Es folgte eine Pause: Beide hörten die Lautsprecherstimme, diesmal auf englisch, dann sagte Maurizio: »Um sieben«, und trennte die Verbindung.
Der Gedanke, dass die Unternehmen der Lorenzonis bei der Entführung eine Rolle gespielt hatten, war alles andere als Unsinn. Im Gegenteil, ihre Geschäfte waren die Quelle des Reichtums, der den Jungen zum Zielobjekt machte.
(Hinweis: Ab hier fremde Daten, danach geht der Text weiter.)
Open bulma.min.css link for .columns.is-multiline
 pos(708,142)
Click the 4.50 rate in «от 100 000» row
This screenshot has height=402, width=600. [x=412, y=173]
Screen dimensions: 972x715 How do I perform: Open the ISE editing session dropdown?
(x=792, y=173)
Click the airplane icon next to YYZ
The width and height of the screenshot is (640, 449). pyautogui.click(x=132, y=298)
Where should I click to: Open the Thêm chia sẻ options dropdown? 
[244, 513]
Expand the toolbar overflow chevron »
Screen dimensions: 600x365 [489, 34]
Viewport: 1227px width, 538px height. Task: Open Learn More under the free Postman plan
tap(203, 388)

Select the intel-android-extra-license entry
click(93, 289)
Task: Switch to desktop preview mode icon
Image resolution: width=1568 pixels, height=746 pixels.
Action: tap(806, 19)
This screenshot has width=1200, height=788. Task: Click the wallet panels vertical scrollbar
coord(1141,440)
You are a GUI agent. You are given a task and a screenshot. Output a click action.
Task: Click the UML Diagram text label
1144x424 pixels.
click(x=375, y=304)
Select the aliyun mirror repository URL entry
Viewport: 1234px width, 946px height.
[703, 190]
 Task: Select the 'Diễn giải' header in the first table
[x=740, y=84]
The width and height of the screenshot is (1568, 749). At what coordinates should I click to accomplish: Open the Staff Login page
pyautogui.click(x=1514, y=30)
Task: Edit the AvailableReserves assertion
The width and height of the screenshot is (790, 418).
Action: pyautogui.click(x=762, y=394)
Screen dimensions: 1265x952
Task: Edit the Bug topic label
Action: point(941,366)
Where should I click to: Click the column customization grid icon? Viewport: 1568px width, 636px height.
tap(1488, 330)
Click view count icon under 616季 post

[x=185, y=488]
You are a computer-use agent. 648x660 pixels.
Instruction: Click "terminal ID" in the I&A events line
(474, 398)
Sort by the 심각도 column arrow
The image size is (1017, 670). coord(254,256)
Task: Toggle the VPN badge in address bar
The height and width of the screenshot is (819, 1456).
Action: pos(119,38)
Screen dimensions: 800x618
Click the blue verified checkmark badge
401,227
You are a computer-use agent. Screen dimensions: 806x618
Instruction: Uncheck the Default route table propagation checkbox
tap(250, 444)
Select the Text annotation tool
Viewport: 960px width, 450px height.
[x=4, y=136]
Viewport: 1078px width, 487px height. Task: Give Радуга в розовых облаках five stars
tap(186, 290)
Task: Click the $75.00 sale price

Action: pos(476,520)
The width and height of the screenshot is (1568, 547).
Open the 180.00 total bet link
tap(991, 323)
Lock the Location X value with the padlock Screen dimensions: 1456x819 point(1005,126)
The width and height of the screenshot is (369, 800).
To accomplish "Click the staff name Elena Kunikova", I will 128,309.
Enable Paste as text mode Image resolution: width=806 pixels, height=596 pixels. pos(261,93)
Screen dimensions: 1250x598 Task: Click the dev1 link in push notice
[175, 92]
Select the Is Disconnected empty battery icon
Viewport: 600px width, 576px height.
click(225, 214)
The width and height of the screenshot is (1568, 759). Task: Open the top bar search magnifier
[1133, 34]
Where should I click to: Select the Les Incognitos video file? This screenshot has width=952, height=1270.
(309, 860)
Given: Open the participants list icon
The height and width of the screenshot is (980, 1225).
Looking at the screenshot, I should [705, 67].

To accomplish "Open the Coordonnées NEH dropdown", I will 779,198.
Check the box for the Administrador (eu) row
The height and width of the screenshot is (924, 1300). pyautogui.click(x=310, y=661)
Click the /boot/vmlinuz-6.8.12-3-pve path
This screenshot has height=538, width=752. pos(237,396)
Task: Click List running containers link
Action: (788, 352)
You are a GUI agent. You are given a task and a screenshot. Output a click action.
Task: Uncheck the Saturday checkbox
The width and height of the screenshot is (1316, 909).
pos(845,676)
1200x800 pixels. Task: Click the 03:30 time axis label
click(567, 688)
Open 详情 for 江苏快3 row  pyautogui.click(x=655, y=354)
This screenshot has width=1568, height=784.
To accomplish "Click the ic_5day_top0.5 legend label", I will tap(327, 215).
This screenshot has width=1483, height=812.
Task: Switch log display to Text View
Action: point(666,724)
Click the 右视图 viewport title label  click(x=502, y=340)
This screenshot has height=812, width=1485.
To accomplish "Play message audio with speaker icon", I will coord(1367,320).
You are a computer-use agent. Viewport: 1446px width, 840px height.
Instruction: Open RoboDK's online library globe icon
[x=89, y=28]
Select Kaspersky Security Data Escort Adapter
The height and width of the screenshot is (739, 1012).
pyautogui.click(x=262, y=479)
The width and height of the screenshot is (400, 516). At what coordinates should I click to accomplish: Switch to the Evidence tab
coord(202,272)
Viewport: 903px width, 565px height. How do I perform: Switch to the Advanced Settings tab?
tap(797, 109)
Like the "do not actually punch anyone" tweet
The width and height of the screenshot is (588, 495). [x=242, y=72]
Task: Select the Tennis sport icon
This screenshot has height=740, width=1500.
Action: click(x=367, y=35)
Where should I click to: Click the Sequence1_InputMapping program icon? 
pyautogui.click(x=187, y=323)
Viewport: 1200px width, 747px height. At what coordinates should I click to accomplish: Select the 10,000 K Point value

Nach allem, was Brunetti über Roberto gehört hatte, hielt er es für unwahrscheinlich, dass jemand ihn aus Vergnügen an seiner Gesellschaft entführen würde, oder weil er so ein guter Unterhalter war.
Der Gedanke hatte sich ungebeten eingestellt, aber Brunetti schämte sich, dass er ihn auch nur eine Sekunde lang geduldet hatte. Gütiger Himmel, der Junge war erst einundzwanzig gewesen, und er war durch einen Kopfschuss getötet worden.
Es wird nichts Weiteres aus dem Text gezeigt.